◆ Work item ◆
Looking at the listing below, retype exactly the lines starting at the one containing "Click the Dupliquer button" and ending at the one containing "Click inside the", both included, and nothing else.

◆ Material to process ◆
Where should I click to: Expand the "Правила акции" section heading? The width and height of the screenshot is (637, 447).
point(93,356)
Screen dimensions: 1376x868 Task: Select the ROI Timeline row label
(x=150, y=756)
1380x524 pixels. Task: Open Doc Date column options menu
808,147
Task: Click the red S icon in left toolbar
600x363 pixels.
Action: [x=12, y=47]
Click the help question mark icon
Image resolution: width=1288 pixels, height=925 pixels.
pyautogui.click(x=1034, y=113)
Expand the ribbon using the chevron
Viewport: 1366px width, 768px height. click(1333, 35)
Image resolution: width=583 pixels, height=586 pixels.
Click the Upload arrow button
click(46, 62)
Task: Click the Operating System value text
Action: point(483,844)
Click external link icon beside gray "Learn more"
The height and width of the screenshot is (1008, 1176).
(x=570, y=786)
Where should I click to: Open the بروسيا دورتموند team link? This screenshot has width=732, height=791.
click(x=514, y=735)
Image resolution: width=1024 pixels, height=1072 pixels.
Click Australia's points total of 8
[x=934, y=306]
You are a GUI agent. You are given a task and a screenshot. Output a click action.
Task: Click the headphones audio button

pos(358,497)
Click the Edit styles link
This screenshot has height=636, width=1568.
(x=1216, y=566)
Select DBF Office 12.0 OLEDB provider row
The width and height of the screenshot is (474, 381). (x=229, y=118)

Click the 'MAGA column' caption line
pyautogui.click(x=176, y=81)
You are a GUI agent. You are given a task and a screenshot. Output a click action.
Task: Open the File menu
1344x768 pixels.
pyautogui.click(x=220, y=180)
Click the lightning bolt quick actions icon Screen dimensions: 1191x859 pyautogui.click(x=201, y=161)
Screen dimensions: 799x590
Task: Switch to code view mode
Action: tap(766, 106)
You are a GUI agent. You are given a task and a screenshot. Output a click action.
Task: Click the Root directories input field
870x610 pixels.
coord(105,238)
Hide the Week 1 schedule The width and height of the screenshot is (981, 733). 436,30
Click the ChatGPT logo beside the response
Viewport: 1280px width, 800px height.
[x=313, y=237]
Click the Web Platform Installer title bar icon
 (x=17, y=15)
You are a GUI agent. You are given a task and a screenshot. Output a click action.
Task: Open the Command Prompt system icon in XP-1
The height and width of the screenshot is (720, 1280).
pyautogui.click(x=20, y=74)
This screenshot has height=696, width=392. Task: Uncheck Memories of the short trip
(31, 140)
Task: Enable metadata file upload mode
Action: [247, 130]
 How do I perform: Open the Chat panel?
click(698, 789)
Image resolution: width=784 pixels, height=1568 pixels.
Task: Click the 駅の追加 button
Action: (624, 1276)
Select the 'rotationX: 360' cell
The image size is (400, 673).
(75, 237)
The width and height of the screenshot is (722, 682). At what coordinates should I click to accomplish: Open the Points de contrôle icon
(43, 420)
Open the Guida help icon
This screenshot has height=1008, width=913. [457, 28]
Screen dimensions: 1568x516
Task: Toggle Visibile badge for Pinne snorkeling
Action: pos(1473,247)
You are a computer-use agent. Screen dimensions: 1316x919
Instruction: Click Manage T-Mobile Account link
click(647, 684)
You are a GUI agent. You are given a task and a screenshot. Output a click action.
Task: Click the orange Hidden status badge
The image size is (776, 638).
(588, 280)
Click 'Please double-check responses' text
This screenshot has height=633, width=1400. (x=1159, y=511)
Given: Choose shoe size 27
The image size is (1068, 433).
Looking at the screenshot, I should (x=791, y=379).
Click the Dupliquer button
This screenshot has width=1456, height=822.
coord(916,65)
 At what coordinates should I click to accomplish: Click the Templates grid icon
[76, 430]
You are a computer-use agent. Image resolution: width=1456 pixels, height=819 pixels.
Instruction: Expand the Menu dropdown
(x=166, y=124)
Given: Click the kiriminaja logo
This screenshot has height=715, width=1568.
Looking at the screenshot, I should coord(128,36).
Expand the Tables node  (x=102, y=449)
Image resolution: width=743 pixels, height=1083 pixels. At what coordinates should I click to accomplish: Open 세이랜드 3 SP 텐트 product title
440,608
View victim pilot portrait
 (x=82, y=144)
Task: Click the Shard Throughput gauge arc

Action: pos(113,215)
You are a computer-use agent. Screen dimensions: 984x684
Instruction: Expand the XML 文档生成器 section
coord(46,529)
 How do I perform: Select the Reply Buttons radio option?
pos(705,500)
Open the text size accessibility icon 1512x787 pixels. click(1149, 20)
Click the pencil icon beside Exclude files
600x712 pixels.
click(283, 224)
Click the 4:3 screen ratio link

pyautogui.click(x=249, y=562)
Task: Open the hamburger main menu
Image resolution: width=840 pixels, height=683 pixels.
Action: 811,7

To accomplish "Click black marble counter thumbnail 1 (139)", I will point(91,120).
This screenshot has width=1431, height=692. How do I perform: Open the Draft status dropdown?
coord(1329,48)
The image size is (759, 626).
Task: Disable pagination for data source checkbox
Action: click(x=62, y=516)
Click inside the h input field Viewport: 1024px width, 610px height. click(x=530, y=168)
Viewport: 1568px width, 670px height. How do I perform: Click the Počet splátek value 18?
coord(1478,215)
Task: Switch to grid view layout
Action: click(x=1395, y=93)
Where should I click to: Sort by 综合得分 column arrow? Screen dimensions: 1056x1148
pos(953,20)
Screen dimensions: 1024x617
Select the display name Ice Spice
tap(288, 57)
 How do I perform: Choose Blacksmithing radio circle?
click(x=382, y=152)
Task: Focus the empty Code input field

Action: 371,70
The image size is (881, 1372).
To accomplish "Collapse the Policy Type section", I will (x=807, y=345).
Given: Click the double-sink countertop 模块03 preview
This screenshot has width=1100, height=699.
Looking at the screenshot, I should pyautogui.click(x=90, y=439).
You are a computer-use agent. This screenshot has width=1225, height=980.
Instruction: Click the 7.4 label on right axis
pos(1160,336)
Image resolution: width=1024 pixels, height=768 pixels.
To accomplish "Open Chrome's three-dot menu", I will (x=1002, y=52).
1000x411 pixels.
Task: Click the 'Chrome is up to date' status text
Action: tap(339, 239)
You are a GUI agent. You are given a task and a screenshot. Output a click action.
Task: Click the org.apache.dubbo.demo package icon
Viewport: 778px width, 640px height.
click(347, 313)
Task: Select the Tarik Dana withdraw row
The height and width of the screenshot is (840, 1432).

◆ Solution to this task ◆
Click the Dupliquer button
This screenshot has width=1456, height=822.
coord(916,65)
 At what coordinates should I click to accomplish: Click the Templates grid icon
[76, 430]
You are a computer-use agent. Image resolution: width=1456 pixels, height=819 pixels.
Instruction: Expand the Menu dropdown
(x=166, y=124)
Given: Click the kiriminaja logo
This screenshot has height=715, width=1568.
Looking at the screenshot, I should coord(128,36).
Expand the Tables node  (x=102, y=449)
Image resolution: width=743 pixels, height=1083 pixels. At what coordinates should I click to accomplish: Open 세이랜드 3 SP 텐트 product title
440,608
View victim pilot portrait
 (x=82, y=144)
Task: Click the Shard Throughput gauge arc

Action: pos(113,215)
You are a computer-use agent. Screen dimensions: 984x684
Instruction: Expand the XML 文档生成器 section
coord(46,529)
 How do I perform: Select the Reply Buttons radio option?
pos(705,500)
Open the text size accessibility icon 1512x787 pixels. click(1149, 20)
Click the pencil icon beside Exclude files
600x712 pixels.
click(283, 224)
Click the 4:3 screen ratio link

pyautogui.click(x=249, y=562)
Task: Open the hamburger main menu
Image resolution: width=840 pixels, height=683 pixels.
Action: 811,7

To accomplish "Click black marble counter thumbnail 1 (139)", I will point(91,120).
This screenshot has width=1431, height=692. How do I perform: Open the Draft status dropdown?
coord(1329,48)
The image size is (759, 626).
Task: Disable pagination for data source checkbox
Action: click(x=62, y=516)
Click inside the h input field Viewport: 1024px width, 610px height. click(x=530, y=168)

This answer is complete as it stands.